EXERCISE GOAL
Wherever "information" turns up in the entries, copy out the line that holds it.

---------------

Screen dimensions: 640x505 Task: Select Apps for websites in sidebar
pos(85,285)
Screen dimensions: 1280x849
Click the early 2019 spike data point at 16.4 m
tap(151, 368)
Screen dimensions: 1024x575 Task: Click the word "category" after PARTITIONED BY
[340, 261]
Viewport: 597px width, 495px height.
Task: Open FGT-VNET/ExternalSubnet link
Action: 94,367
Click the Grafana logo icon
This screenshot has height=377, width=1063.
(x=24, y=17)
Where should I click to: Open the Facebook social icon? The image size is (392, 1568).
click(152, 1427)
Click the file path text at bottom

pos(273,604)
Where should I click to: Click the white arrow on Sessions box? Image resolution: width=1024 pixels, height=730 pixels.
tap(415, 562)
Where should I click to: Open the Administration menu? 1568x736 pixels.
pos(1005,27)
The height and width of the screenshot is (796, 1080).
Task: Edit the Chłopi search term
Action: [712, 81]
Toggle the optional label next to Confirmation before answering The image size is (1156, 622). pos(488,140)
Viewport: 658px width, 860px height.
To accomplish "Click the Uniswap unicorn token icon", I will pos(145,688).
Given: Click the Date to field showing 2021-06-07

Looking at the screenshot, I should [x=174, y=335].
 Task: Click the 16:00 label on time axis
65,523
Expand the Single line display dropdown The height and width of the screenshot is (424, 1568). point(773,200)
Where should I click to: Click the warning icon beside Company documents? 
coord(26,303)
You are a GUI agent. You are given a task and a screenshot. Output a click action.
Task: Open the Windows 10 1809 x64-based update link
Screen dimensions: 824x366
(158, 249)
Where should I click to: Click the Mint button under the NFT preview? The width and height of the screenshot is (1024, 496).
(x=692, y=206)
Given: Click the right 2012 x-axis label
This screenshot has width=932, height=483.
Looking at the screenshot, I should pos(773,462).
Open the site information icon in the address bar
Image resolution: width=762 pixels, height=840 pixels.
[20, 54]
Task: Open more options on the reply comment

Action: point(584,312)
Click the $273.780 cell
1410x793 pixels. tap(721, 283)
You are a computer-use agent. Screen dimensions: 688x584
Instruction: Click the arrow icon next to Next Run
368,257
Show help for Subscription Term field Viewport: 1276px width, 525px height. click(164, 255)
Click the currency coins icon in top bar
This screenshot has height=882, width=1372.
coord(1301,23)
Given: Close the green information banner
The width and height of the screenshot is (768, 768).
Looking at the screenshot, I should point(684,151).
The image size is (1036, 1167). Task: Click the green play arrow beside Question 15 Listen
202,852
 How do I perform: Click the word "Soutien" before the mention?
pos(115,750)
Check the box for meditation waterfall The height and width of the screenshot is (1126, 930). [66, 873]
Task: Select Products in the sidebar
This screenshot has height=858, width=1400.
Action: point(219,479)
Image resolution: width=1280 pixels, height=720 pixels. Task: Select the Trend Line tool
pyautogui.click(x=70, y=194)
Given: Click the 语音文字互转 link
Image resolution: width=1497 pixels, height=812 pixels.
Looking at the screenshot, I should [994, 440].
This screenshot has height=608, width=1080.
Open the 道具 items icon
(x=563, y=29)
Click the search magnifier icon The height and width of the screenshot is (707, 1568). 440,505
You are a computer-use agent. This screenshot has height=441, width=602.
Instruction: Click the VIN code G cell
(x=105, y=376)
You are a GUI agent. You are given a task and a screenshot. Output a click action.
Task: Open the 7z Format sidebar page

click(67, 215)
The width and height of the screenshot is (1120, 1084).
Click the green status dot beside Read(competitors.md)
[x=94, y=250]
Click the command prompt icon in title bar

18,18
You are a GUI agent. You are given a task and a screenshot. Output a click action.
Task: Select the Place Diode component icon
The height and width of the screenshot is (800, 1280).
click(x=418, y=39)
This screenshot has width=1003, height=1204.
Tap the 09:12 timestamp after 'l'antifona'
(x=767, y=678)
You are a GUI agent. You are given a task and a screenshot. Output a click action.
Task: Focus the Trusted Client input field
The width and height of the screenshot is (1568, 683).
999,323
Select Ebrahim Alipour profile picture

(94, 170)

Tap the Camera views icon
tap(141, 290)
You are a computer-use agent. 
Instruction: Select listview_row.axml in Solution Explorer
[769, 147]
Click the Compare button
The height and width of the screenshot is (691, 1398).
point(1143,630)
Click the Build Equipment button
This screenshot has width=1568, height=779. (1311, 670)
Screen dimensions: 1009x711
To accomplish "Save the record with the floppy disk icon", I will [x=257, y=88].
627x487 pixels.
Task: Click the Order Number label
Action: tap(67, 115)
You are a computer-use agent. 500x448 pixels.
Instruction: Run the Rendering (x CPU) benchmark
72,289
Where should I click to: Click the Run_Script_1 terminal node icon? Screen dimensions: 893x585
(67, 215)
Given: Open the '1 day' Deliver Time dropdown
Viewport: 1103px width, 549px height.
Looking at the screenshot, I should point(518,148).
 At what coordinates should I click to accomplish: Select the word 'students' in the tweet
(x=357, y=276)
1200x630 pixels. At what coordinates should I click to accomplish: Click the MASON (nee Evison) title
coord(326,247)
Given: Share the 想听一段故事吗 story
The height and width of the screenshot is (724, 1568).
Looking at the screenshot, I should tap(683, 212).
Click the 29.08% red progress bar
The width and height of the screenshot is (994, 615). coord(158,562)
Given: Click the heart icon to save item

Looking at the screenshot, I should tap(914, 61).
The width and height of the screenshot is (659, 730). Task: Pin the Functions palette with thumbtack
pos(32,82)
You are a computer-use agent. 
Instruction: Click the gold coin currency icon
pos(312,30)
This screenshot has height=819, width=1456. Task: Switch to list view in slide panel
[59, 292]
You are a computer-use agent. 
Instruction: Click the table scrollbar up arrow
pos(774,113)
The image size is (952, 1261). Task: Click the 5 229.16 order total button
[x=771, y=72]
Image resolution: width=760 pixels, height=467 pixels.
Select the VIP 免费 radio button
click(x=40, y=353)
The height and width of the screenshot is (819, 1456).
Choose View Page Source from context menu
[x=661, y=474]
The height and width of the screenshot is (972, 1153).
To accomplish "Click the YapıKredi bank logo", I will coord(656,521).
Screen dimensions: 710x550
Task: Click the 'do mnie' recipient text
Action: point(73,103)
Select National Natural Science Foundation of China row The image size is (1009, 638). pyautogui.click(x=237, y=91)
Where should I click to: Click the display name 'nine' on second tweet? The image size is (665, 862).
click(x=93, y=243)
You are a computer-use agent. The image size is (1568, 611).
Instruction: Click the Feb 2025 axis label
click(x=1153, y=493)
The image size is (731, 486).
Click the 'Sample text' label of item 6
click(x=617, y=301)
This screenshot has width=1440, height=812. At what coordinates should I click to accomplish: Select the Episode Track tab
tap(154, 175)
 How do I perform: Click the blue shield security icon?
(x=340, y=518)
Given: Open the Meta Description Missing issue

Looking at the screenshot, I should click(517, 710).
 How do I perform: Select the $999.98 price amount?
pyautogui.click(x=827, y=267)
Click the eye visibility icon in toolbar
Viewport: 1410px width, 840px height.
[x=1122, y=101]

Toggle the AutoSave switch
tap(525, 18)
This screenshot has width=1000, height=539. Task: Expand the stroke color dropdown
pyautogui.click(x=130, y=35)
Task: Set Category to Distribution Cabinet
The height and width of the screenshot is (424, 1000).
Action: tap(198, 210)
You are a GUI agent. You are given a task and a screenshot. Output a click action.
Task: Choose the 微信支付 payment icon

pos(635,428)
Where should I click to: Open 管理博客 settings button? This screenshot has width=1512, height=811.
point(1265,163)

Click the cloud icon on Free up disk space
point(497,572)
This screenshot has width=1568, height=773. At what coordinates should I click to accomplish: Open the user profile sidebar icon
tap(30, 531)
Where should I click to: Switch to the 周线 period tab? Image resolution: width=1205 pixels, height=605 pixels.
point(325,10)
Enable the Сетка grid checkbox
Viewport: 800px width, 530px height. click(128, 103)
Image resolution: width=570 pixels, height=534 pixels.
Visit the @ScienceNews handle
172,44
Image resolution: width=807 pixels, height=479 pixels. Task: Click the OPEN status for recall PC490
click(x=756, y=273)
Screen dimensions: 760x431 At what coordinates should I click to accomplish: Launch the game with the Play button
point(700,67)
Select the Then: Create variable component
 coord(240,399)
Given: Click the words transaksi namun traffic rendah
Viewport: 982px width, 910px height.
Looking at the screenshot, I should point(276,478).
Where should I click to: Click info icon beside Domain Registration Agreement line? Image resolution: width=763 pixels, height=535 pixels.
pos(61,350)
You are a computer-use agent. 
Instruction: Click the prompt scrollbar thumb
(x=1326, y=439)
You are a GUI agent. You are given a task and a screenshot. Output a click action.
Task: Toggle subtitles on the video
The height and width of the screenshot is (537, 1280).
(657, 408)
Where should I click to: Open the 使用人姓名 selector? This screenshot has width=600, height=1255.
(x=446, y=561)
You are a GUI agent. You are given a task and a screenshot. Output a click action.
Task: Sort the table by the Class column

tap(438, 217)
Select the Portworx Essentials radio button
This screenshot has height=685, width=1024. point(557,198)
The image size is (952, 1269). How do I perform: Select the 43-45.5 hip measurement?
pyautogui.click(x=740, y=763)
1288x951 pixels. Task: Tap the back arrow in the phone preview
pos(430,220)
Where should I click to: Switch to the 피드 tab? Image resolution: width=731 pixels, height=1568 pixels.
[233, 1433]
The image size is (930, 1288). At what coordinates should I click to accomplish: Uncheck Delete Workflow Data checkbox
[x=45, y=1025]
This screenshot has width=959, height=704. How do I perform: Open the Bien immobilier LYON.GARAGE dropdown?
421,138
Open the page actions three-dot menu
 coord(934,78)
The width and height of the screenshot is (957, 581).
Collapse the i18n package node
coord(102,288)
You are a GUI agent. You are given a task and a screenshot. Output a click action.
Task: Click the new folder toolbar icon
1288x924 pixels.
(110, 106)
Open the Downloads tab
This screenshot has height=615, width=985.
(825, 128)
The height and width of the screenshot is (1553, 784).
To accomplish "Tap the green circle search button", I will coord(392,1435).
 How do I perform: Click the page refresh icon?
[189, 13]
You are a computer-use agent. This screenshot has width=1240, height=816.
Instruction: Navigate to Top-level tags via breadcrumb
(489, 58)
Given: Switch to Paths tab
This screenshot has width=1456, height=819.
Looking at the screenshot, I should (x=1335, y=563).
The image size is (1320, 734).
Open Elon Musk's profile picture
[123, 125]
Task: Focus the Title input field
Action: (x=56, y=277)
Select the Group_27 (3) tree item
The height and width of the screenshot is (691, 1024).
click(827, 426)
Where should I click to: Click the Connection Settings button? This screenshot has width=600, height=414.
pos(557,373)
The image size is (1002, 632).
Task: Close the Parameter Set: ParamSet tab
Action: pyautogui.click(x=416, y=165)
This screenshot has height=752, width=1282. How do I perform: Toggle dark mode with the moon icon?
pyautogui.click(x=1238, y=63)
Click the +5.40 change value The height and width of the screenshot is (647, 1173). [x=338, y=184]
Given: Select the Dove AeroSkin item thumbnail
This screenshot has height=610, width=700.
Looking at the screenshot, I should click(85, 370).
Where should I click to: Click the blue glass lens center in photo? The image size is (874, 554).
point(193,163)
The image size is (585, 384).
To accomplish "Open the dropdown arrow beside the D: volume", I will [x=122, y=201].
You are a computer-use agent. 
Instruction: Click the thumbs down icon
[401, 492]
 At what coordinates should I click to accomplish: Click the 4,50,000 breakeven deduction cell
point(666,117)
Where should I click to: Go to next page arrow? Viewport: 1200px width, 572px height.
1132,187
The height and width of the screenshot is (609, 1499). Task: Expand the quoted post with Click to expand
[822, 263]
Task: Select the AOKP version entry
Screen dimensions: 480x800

---------------

ANSWER FOR THIS EXERCISE
Open the site information icon in the address bar
Given: Close the green information banner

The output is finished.